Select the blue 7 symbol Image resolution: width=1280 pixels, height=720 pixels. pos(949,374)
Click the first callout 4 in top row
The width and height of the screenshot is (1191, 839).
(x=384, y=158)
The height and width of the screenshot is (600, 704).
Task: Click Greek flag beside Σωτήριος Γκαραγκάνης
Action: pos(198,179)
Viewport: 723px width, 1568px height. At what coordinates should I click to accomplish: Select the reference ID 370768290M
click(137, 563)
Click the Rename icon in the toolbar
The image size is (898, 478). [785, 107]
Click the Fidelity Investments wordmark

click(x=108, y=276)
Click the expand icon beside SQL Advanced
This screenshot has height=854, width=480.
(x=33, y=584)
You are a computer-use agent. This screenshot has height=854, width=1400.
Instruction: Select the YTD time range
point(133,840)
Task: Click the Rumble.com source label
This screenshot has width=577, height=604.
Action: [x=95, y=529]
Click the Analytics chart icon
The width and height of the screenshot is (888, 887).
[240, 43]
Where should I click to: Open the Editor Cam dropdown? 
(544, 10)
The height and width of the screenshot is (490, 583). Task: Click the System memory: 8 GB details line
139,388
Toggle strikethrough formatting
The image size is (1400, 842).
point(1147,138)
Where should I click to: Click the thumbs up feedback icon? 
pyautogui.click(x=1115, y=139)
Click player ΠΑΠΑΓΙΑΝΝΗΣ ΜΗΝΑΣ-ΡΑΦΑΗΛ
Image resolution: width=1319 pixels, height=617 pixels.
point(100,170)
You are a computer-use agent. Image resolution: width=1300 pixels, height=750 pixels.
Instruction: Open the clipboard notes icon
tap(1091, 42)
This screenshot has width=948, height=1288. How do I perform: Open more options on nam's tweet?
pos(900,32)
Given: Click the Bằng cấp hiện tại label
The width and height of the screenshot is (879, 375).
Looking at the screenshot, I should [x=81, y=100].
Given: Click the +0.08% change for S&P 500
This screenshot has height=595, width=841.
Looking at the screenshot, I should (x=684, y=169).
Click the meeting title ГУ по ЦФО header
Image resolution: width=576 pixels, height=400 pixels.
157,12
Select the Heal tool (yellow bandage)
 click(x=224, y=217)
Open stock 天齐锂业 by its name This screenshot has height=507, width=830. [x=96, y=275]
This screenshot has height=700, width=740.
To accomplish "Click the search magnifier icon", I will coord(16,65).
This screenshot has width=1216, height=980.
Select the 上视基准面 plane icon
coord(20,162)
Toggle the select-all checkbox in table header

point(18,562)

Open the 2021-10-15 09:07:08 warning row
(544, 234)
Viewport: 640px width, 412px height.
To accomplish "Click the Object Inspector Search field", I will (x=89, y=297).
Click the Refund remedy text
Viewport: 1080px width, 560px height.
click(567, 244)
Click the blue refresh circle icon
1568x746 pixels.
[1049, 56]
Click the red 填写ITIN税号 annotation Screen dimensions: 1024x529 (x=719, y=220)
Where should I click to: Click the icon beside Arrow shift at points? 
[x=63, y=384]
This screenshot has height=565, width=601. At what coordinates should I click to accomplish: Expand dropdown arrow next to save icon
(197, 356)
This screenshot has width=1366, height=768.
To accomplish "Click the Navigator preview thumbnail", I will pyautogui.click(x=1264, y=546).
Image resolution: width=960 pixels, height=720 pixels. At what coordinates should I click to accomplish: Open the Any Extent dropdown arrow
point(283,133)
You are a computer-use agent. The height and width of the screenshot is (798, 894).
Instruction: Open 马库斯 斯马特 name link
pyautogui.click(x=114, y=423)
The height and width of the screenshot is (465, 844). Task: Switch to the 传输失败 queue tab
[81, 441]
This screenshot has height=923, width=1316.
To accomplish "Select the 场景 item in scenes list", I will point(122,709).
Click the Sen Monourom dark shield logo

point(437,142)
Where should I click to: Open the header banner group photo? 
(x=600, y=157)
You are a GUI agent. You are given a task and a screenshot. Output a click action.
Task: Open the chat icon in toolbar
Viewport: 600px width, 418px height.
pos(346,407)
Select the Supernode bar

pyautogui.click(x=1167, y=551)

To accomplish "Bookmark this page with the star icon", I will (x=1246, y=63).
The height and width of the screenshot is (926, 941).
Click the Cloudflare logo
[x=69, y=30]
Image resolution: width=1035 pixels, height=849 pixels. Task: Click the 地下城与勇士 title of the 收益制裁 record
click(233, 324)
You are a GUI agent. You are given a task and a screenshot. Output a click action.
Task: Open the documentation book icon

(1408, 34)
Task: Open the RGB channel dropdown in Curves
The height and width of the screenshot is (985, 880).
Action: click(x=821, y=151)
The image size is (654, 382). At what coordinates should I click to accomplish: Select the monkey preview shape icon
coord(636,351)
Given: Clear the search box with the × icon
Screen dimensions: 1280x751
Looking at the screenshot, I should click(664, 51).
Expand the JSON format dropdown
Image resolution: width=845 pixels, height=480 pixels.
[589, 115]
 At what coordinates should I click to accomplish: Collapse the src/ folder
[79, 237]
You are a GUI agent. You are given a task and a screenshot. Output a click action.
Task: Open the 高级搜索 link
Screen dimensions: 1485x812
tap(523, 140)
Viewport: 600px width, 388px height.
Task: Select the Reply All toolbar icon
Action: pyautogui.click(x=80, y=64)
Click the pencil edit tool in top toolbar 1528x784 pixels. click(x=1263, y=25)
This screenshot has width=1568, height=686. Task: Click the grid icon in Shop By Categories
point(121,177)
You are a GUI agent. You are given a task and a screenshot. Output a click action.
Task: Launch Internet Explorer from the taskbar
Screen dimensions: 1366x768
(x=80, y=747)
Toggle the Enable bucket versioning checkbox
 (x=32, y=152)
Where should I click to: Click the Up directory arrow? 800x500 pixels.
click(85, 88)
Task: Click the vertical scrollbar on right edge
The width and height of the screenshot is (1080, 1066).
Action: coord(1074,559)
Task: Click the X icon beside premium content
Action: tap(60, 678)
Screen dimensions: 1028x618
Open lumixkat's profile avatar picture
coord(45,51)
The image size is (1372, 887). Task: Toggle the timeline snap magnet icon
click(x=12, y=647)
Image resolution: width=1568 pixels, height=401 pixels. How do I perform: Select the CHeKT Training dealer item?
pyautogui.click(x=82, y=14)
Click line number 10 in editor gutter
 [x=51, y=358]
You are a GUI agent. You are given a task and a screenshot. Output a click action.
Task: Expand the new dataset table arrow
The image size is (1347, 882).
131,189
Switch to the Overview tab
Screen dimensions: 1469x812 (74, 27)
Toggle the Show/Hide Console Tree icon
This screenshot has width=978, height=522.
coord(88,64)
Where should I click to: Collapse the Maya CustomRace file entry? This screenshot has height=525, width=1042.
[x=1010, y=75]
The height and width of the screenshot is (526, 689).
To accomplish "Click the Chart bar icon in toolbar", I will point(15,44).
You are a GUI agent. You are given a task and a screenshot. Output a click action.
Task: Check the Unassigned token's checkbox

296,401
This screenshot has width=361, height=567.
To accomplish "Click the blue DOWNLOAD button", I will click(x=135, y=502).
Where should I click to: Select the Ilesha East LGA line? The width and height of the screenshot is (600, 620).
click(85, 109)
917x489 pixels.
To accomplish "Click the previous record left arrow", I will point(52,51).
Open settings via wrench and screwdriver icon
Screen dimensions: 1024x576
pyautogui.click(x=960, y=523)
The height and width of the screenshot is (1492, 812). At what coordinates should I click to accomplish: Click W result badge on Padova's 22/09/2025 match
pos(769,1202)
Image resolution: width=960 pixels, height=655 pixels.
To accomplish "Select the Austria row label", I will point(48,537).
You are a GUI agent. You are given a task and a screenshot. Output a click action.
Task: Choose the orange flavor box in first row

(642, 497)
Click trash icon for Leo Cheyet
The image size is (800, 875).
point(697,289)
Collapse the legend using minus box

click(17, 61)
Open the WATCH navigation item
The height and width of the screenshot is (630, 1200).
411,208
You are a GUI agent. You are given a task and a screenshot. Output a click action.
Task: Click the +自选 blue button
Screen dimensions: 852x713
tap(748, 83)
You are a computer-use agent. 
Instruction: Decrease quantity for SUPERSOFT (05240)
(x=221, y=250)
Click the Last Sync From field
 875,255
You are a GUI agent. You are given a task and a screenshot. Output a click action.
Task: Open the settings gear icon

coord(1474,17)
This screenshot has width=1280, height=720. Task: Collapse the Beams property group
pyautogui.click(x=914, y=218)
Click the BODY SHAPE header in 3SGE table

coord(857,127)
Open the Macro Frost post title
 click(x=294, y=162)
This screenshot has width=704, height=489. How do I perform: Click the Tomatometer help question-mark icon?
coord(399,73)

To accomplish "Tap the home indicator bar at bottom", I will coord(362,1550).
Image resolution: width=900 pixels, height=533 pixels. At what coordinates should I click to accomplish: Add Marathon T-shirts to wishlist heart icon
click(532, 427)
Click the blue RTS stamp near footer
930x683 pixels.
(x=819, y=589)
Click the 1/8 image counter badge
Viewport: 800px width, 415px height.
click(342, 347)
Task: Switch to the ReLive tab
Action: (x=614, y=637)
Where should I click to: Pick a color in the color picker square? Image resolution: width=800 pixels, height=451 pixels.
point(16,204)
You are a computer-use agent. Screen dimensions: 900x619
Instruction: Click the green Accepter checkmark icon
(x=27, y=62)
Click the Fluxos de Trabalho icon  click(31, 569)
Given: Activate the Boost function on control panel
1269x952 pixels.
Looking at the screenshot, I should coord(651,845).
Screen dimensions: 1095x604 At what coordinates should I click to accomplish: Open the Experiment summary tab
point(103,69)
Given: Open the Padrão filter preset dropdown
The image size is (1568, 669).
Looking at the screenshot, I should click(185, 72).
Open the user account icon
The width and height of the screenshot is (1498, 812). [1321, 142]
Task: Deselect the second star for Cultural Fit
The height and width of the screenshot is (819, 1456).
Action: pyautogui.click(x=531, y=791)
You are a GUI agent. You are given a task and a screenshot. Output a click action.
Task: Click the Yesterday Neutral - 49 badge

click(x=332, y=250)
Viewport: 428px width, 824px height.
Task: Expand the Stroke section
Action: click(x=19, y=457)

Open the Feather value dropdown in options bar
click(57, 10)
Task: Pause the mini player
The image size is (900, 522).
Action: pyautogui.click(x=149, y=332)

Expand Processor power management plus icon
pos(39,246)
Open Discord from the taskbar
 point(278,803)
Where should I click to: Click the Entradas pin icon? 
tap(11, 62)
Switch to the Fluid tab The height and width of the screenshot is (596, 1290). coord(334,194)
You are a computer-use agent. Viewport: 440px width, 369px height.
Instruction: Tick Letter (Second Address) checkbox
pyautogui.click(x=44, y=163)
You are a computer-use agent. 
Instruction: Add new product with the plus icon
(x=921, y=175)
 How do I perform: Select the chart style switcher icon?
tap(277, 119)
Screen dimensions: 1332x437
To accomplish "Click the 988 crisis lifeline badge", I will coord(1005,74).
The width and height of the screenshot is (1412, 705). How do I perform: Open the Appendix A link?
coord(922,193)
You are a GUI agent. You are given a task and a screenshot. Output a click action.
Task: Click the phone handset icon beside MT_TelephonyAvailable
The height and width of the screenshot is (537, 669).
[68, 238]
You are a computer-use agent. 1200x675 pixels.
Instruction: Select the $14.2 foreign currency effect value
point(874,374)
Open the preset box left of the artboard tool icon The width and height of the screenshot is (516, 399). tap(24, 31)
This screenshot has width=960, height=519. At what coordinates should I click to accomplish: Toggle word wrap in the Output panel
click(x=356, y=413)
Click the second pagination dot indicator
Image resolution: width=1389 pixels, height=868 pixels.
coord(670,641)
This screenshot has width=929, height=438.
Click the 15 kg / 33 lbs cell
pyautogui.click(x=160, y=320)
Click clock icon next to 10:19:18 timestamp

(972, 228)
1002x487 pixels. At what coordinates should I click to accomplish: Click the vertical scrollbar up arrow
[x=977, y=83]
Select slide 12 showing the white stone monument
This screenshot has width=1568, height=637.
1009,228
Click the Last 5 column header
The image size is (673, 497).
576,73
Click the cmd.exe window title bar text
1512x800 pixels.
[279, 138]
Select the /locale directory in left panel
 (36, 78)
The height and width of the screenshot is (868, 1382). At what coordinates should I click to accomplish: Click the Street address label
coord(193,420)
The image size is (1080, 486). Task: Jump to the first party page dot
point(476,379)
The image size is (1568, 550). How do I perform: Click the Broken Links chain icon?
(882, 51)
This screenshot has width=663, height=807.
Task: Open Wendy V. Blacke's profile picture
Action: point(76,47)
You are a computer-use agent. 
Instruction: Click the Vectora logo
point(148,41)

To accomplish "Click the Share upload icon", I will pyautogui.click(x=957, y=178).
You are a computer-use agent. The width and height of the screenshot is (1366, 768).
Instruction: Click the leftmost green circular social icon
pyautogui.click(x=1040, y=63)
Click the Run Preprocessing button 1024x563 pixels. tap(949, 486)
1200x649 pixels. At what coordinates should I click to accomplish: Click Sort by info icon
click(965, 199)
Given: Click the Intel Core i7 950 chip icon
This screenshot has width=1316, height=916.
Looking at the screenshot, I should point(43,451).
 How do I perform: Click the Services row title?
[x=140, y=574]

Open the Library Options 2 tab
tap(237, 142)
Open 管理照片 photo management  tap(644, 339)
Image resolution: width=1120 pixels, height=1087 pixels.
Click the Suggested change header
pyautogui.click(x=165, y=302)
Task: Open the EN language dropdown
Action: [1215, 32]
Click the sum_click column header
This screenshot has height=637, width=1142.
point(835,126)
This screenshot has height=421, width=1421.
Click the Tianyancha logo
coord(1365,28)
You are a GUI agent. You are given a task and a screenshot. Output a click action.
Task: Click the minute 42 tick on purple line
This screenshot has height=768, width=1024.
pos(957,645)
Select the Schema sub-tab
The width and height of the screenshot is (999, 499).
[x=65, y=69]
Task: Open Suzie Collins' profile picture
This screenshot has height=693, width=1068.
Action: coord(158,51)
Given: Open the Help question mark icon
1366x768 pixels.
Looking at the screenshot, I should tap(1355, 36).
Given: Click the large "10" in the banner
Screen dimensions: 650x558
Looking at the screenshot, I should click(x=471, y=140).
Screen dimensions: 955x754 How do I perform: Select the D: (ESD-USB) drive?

## Required action:
When a line of the records has the word "player", pick it out and copy it.

## Response to this task:
Click player ΠΑΠΑΓΙΑΝΝΗΣ ΜΗΝΑΣ-ΡΑΦΑΗΛ
Task: Pause the mini player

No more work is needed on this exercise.